WHAT TO WORK ON
With the pictures removed, reproduce exactly the lines from the one that contains "Viewport: 975px width, 667px height." through the last line of the entries below.

RAW DATA
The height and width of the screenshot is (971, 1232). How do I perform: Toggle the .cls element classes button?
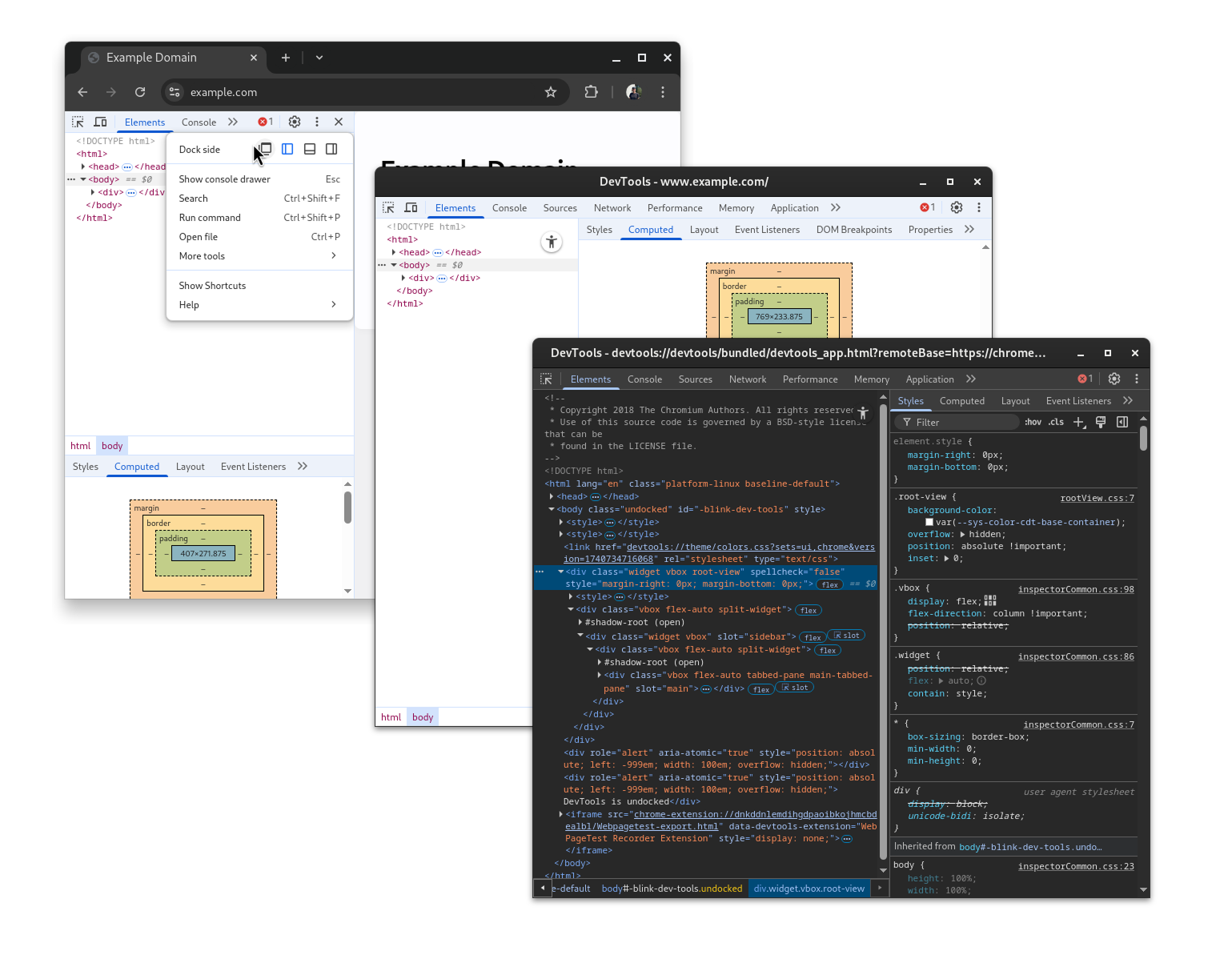(1057, 423)
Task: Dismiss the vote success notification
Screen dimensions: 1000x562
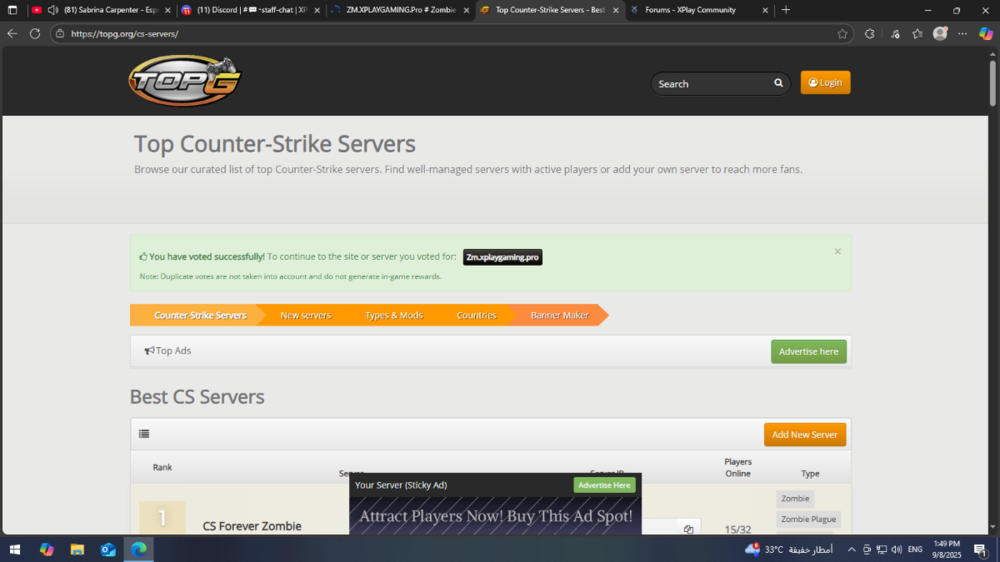Action: pyautogui.click(x=837, y=251)
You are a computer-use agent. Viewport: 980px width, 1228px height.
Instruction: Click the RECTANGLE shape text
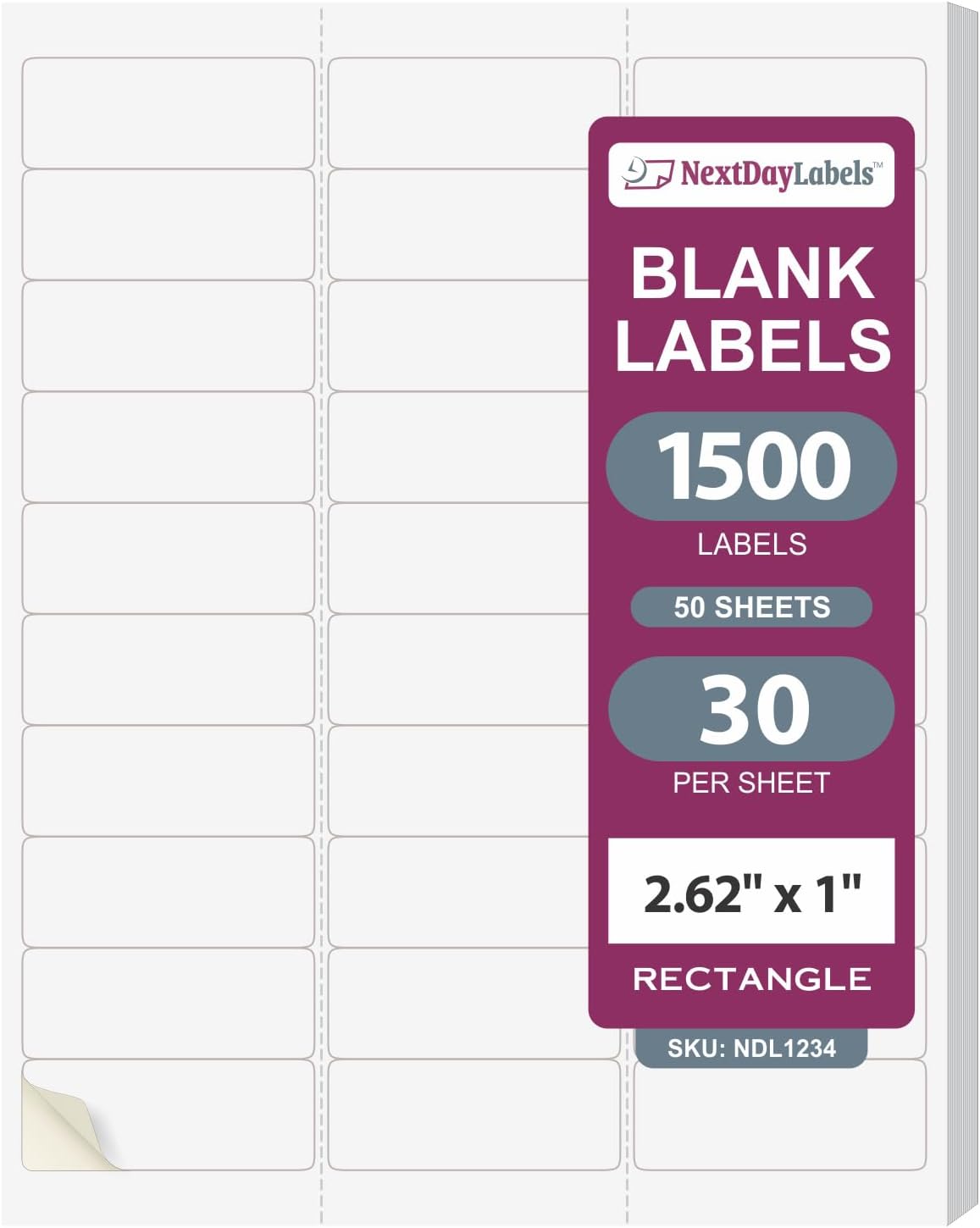coord(752,979)
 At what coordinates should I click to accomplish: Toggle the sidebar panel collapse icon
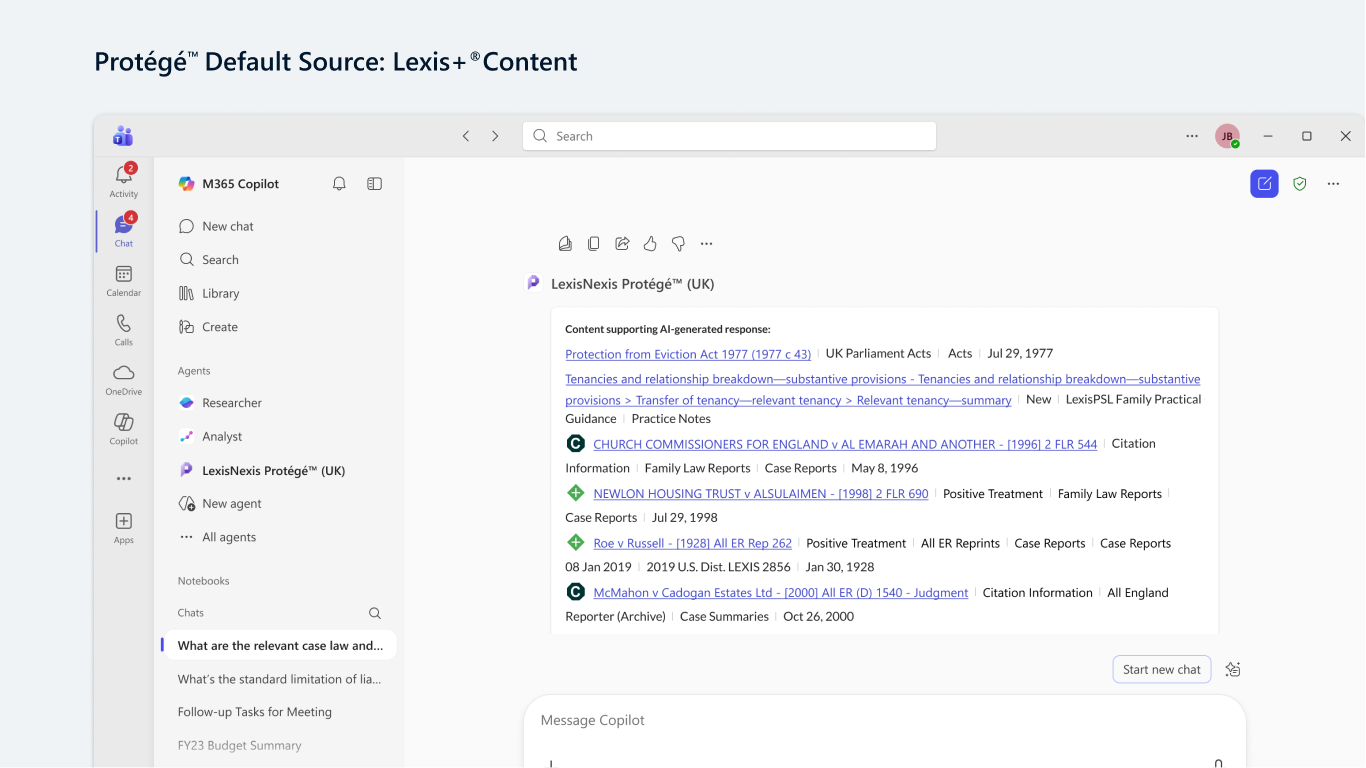tap(375, 184)
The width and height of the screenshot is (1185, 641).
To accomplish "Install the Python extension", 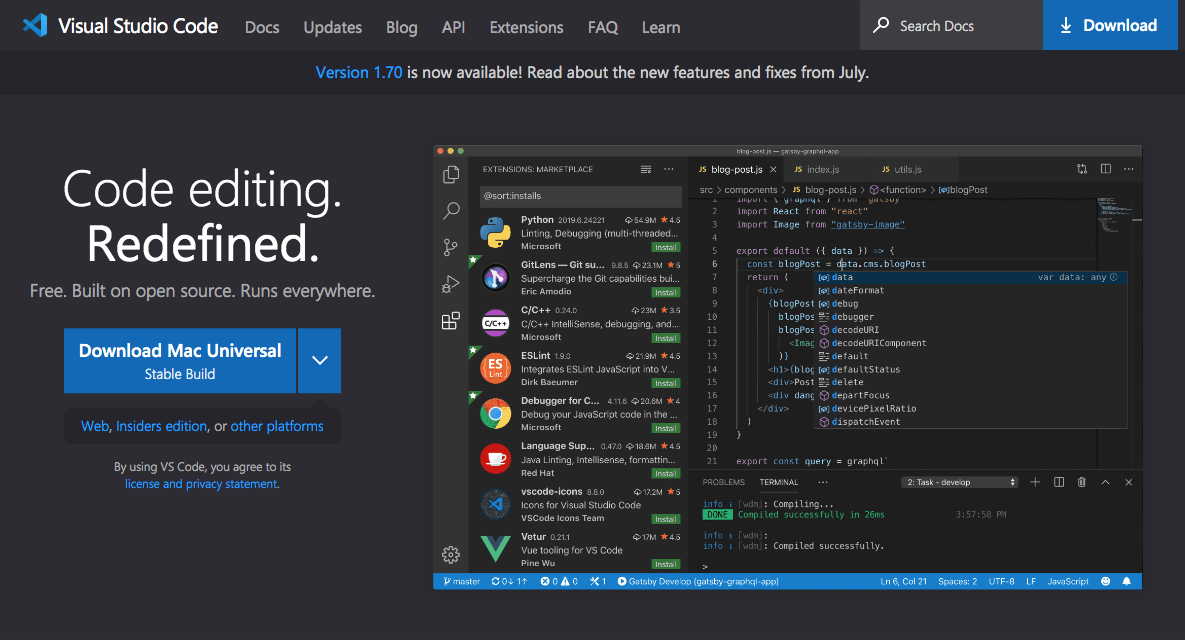I will click(667, 247).
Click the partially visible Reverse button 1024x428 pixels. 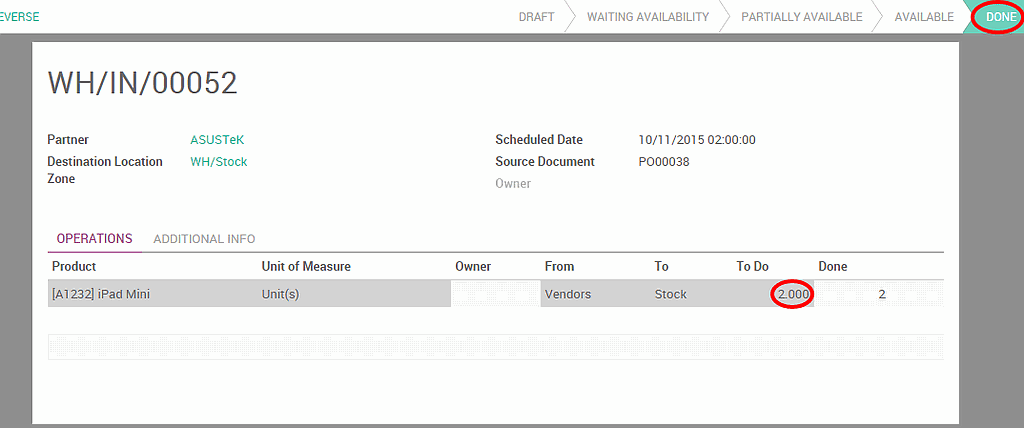(18, 17)
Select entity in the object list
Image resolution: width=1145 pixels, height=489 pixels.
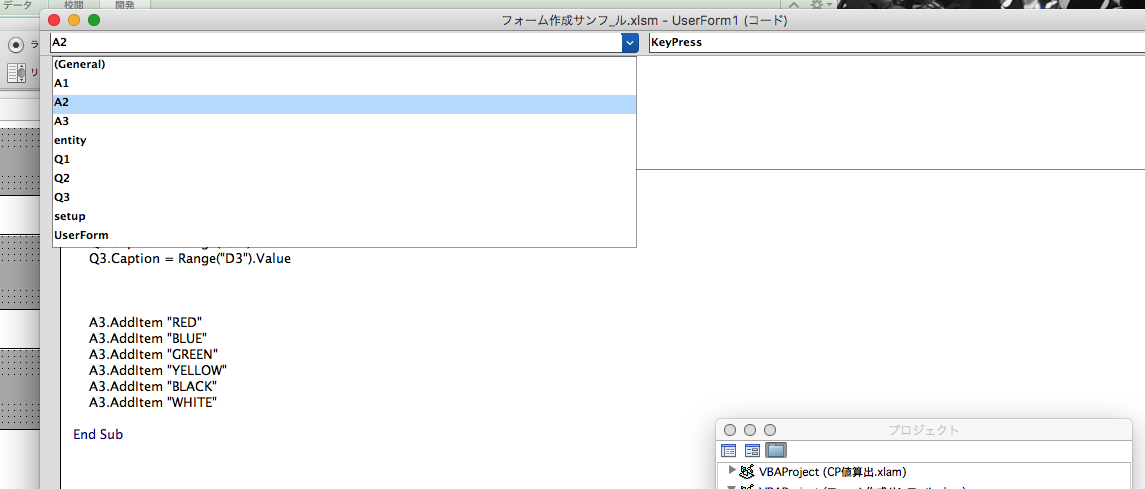(70, 140)
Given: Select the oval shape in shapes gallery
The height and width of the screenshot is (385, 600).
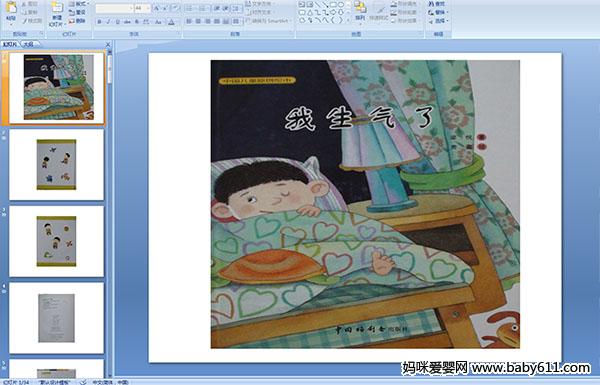Looking at the screenshot, I should coord(341,5).
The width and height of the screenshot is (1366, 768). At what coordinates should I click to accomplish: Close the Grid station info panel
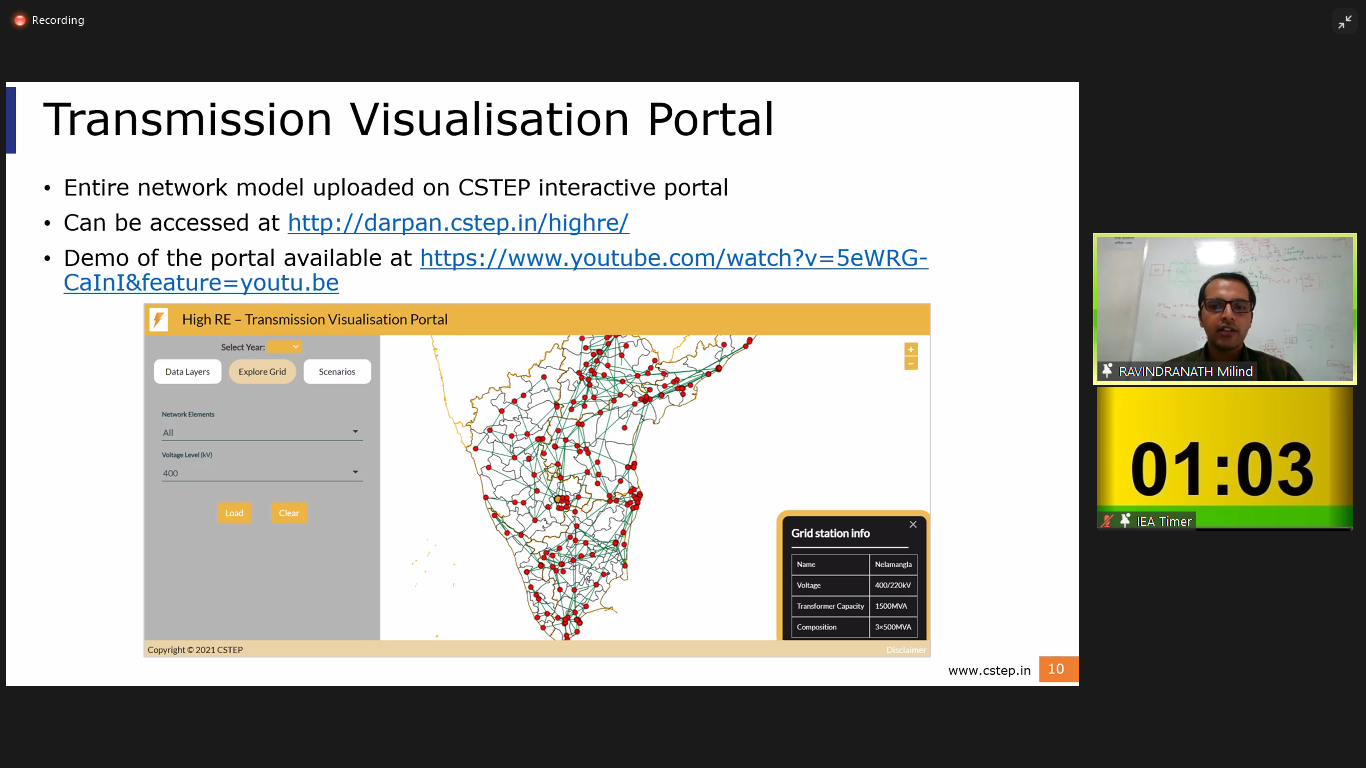tap(913, 525)
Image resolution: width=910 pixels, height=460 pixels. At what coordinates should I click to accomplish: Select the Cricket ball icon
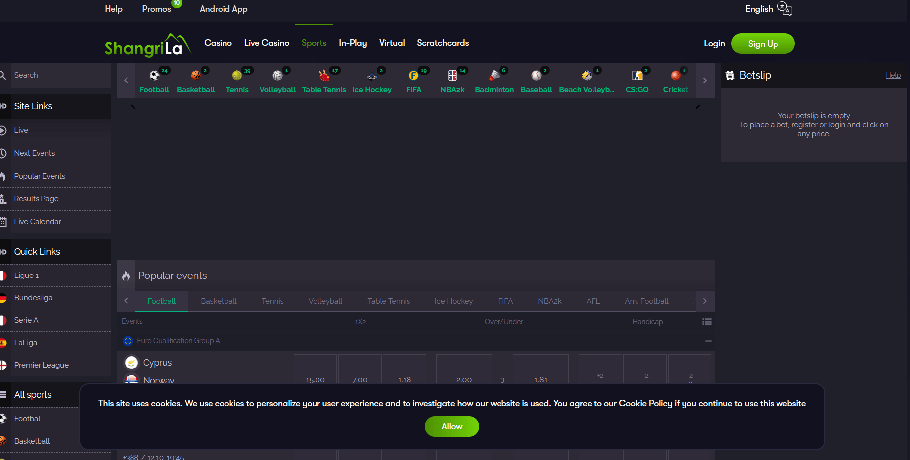pyautogui.click(x=675, y=76)
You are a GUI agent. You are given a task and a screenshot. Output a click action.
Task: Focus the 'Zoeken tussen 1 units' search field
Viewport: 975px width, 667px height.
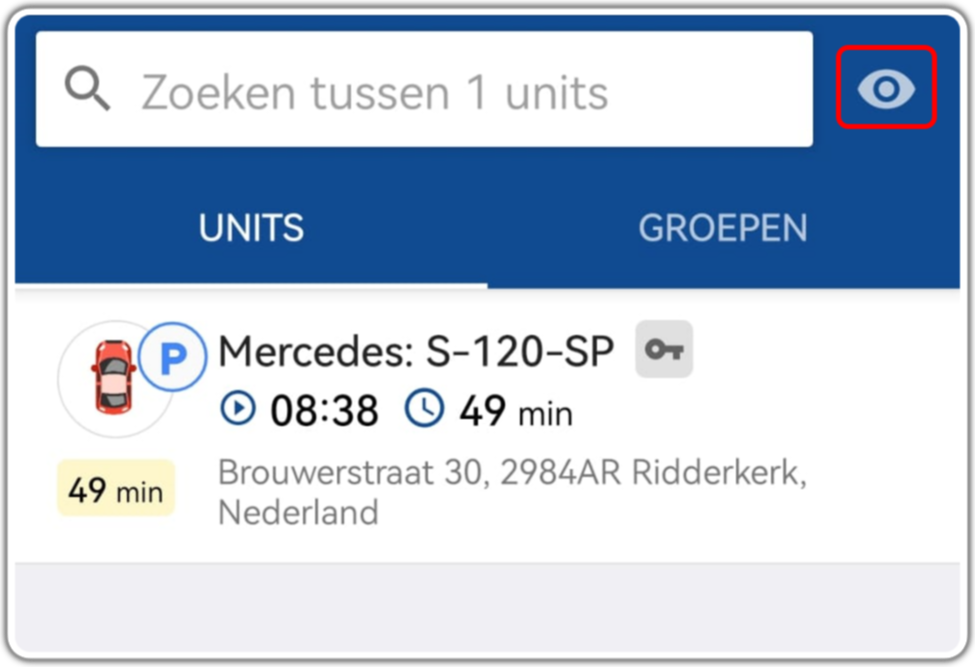tap(424, 90)
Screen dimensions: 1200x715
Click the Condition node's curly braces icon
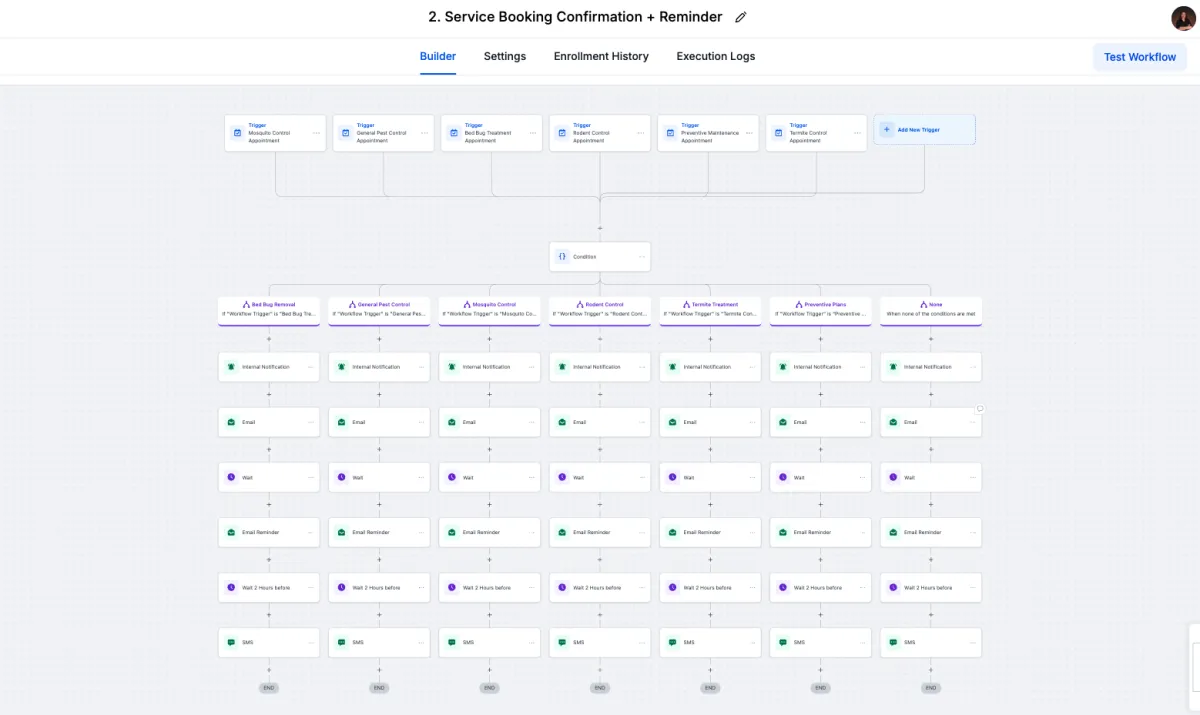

OUTPUT BELOW
Viewport: 975px width, 667px height.
tap(424, 90)
Screen dimensions: 1200x715
Click the Condition node's curly braces icon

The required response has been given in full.